• [SHORT PROBLEM 1]
How would you say this sentence from the book review in Spanish: "It was phenomenally frustrating to read, and by the end I hated everyone involved."

• [GIVEN PASSAGE]
An Inheritance of Ashes

Leah Bobet’s An Inheritance of Ashes is one of those YA books where everyone assumes the worst of the protagonist in every situation no matter how absurd, everyone treats her like shit, and no one is capable of human conversation. It was phenomenally frustrating to read, and by the end I hated everyone involved.

It’s also not very well written, although I suspect this is less because the author is a particularly bad writer and more that she just wasn’t a good enough one to do what she was trying to do.

This was also one of those where the longer I’ve sat on it, the more I’ve disliked it. Right after I was done it wasn’t that bad, and it’s gotten worse and worse over the past few days.

I don’t even know where to start.

Well. The stated premise of this book is that it takes place just at the conclusion of a Fantasy War, but instead of being on the battlefront, we follow the life of an NPC, Hallie, who is just trying to get by. I like this premise. There’s not enough of the unglorious in fantasy fiction, not enough exploration of how war and strife affect the little people.

Unfortunately it turns out we’re actually on the second battlefront, and the whole book kind of snaps back to formula. This was the first poor plotting choice the author made, and I got the sense she didn’t know how to write a ‘meanwhile, on the homefront’ style plot and could only think of bringing the war to the characters as a way of making it interesting. This feels lazy, since there’s a whole slew of war fiction — especially about WWI and WWII — that’s just about characters coping at home; it’s literally its own genre, and this is just really basic research. Tons of people have done this and finding out how to make it work is easy, so there’s really no excuse for it floundering like it did.

The second bad plotting decision the author made was this bizarre eleventh-hour genre switch where actually this isn’t urban fantasy it’s post-apocalyptic and actually the creatures aren’t magic they’re INTERDIMENSIONAL SCIENCE and then like fucking GLADoS shows up to explain all the SCIENCE and be mad when townies disparage her SCIENCE and just what. I don’t even understand what she was trying to do here; the entire resolution of the war plot was basically a big-lipped alligator moment. Tone whiplash all over the place.

• [EXCERPTED DATA]

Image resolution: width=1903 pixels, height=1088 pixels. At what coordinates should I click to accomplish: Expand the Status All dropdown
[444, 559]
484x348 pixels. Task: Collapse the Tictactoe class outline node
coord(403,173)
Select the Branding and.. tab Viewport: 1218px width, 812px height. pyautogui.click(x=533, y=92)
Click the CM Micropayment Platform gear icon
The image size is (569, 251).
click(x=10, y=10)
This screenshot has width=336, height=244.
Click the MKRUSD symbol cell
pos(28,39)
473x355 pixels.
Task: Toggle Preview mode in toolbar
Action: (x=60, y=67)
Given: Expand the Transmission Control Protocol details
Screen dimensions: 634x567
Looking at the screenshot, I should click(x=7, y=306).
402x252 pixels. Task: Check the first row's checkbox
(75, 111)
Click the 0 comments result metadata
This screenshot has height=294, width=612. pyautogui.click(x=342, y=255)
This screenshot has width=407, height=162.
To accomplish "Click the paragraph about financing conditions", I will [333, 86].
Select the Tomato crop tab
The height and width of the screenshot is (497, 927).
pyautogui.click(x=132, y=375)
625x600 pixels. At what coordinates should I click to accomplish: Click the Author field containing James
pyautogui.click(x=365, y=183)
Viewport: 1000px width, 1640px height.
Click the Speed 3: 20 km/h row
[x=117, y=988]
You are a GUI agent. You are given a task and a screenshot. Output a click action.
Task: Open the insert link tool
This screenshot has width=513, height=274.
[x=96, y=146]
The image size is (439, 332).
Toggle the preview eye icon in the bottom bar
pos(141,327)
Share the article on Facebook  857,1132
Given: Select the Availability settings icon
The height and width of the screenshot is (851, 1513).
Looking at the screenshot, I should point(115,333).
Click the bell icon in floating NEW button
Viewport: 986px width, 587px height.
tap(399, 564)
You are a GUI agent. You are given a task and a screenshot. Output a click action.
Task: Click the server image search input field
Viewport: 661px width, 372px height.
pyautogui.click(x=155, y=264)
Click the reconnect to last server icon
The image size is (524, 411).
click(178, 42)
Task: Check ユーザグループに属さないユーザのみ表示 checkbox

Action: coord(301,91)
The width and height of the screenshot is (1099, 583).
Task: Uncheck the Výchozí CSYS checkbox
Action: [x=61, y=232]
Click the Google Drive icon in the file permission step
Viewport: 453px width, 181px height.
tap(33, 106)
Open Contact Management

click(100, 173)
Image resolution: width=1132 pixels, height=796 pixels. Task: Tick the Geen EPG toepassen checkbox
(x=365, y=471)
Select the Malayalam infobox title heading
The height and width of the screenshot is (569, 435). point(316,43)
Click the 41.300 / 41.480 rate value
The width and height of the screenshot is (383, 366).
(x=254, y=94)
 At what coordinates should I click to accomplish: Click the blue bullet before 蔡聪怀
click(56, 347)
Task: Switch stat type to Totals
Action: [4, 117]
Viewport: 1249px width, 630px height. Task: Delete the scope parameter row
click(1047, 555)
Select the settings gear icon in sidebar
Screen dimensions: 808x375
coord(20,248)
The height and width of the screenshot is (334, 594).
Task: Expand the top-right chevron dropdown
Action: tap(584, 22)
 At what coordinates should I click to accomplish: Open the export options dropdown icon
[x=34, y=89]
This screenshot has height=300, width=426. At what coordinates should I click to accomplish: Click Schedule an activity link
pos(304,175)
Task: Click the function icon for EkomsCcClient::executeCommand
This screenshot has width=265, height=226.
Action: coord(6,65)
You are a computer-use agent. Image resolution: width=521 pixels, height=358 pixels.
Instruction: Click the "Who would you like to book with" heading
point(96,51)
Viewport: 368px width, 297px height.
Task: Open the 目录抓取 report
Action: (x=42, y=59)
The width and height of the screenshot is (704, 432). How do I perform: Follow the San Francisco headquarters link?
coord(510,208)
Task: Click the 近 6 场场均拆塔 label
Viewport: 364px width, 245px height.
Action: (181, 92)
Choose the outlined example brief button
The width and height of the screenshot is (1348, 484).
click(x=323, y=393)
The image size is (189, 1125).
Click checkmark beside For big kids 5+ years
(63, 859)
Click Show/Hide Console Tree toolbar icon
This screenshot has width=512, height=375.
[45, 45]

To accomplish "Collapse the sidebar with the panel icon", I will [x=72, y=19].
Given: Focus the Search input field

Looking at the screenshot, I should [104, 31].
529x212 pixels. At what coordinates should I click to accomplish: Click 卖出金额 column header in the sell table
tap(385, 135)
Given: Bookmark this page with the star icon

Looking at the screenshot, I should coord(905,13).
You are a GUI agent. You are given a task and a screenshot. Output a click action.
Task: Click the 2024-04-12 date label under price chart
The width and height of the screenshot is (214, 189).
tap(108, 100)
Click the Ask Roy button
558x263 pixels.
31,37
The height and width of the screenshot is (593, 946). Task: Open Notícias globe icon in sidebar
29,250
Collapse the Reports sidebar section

• [SHORT PROBLEM 2]
In the rows, swap "Expand" for "Open" from the first row up to and including the line with "pyautogui.click(x=365, y=183)". Give back only those lines, with nothing else changed.

• [FULL ANSWER 1]
Fue tremendamente frustrante de leer, y al final odiaba a todos los involucrados.

• [FULL ANSWER 2]
Image resolution: width=1903 pixels, height=1088 pixels. At what coordinates should I click to accomplish: Open the Status All dropdown
[444, 559]
484x348 pixels. Task: Collapse the Tictactoe class outline node
coord(403,173)
Select the Branding and.. tab Viewport: 1218px width, 812px height. pyautogui.click(x=533, y=92)
Click the CM Micropayment Platform gear icon
The image size is (569, 251).
click(x=10, y=10)
This screenshot has width=336, height=244.
Click the MKRUSD symbol cell
pos(28,39)
473x355 pixels.
Task: Toggle Preview mode in toolbar
Action: (x=60, y=67)
Given: Open the Transmission Control Protocol details
Screen dimensions: 634x567
Looking at the screenshot, I should click(x=7, y=306).
402x252 pixels. Task: Check the first row's checkbox
(75, 111)
Click the 0 comments result metadata
This screenshot has height=294, width=612. pyautogui.click(x=342, y=255)
This screenshot has width=407, height=162.
To accomplish "Click the paragraph about financing conditions", I will [333, 86].
Select the Tomato crop tab
The height and width of the screenshot is (497, 927).
pyautogui.click(x=132, y=375)
625x600 pixels. At what coordinates should I click to accomplish: Click the Author field containing James
pyautogui.click(x=365, y=183)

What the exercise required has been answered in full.